═══ Working data

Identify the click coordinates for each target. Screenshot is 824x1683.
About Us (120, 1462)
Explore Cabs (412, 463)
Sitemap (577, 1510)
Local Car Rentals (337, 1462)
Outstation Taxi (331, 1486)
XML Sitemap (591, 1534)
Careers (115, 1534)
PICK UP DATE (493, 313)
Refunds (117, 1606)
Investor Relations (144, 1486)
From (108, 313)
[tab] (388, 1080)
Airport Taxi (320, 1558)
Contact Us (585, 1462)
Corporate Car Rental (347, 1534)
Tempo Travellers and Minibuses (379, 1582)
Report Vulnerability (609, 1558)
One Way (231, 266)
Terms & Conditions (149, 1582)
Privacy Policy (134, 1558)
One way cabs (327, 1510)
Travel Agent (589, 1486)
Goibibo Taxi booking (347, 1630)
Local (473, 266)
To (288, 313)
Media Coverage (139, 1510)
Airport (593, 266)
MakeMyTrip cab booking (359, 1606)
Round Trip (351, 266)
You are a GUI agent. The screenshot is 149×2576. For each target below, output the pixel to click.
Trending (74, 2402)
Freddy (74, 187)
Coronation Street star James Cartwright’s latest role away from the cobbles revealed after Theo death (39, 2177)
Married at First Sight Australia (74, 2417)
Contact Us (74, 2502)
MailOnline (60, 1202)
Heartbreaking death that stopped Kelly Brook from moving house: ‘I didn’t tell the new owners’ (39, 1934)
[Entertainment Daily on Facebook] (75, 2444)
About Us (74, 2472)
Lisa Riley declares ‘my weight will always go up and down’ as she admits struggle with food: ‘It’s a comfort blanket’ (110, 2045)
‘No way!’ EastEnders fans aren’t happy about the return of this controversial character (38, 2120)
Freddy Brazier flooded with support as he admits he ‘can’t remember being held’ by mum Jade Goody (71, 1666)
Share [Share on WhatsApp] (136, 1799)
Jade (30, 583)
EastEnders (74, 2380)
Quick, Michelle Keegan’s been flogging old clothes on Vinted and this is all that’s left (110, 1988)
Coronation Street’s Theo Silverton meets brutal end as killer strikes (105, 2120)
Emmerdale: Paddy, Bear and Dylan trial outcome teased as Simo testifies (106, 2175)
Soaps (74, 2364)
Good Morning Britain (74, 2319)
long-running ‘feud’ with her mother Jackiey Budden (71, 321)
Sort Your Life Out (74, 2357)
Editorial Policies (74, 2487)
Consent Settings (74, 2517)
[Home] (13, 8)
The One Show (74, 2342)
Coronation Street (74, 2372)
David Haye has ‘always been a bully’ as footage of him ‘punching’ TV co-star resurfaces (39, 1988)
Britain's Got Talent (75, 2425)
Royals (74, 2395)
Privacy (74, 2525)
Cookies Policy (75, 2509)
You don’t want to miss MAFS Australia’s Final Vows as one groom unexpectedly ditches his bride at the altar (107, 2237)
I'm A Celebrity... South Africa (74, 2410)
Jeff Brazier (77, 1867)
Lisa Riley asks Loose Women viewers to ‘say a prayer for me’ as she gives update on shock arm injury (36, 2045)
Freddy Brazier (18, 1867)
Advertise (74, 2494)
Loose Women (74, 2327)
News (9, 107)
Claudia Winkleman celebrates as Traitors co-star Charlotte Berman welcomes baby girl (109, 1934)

══════

**Your goal**
Change every "Contact Us" in the entries above to "Get in Touch", leaving everything else as it is.

**Output for this task**
Identify the click coordinates for each target. Screenshot is 824x1683.
About Us (120, 1462)
Explore Cabs (412, 463)
Sitemap (577, 1510)
Local Car Rentals (337, 1462)
Outstation Taxi (331, 1486)
XML Sitemap (591, 1534)
Careers (115, 1534)
PICK UP DATE (493, 313)
Refunds (117, 1606)
Investor Relations (144, 1486)
From (108, 313)
[tab] (388, 1080)
Airport Taxi (320, 1558)
Get in Touch (585, 1462)
Corporate Car Rental (347, 1534)
Tempo Travellers and Minibuses (379, 1582)
Report Vulnerability (609, 1558)
One Way (231, 266)
Terms & Conditions (149, 1582)
Privacy Policy (134, 1558)
One way cabs (327, 1510)
Travel Agent (589, 1486)
Goibibo Taxi booking (347, 1630)
Local (473, 266)
To (288, 313)
Media Coverage (139, 1510)
Airport (593, 266)
MakeMyTrip cab booking (359, 1606)
Round Trip (351, 266)
You are a GUI agent. The screenshot is 149×2576. For each target below, output the pixel to click.
Trending (74, 2402)
Freddy (74, 187)
Coronation Street star James Cartwright’s latest role away from the cobbles revealed after Theo death (39, 2177)
Married at First Sight Australia (74, 2417)
Get in Touch (74, 2502)
MailOnline (60, 1202)
Heartbreaking death that stopped Kelly Brook from moving house: ‘I didn’t tell the new owners’ (39, 1934)
[Entertainment Daily on Facebook] (75, 2444)
About Us (74, 2472)
Lisa Riley declares ‘my weight will always go up and down’ as she admits struggle with food: ‘It’s a comfort blanket’ (110, 2045)
‘No way!’ EastEnders fans aren’t happy about the return of this controversial character (38, 2120)
Freddy Brazier flooded with support as he admits he ‘can’t remember being held’ by mum Jade Goody (71, 1666)
Share [Share on WhatsApp] (136, 1799)
Jade (30, 583)
EastEnders (74, 2380)
Quick, Michelle Keegan’s been flogging old clothes on Vinted and this is all that’s left (110, 1988)
Coronation Street’s Theo Silverton meets brutal end as killer strikes (105, 2120)
Emmerdale: Paddy, Bear and Dylan trial outcome teased as Simo testifies (106, 2175)
Soaps (74, 2364)
Good Morning Britain (74, 2319)
long-running ‘feud’ with her mother Jackiey Budden (71, 321)
Sort Your Life Out (74, 2357)
Editorial Policies (74, 2487)
Consent Settings (74, 2517)
[Home] (13, 8)
The One Show (74, 2342)
Coronation Street (74, 2372)
David Haye has ‘always been a bully’ as footage of him ‘punching’ TV co-star resurfaces (39, 1988)
Britain's Got Talent (75, 2425)
Royals (74, 2395)
Privacy (74, 2525)
Cookies Policy (75, 2509)
You don’t want to miss MAFS Australia’s Final Vows as one groom unexpectedly ditches his bride at the altar (107, 2237)
I'm A Celebrity... South Africa (74, 2410)
Jeff Brazier (77, 1867)
Lisa Riley asks Loose Women viewers to ‘say a prayer for me’ as she gives update on shock arm injury (36, 2045)
Freddy Brazier (18, 1867)
Advertise (74, 2494)
Loose Women (74, 2327)
News (9, 107)
Claudia Winkleman celebrates as Traitors co-star Charlotte Berman welcomes baby girl (109, 1934)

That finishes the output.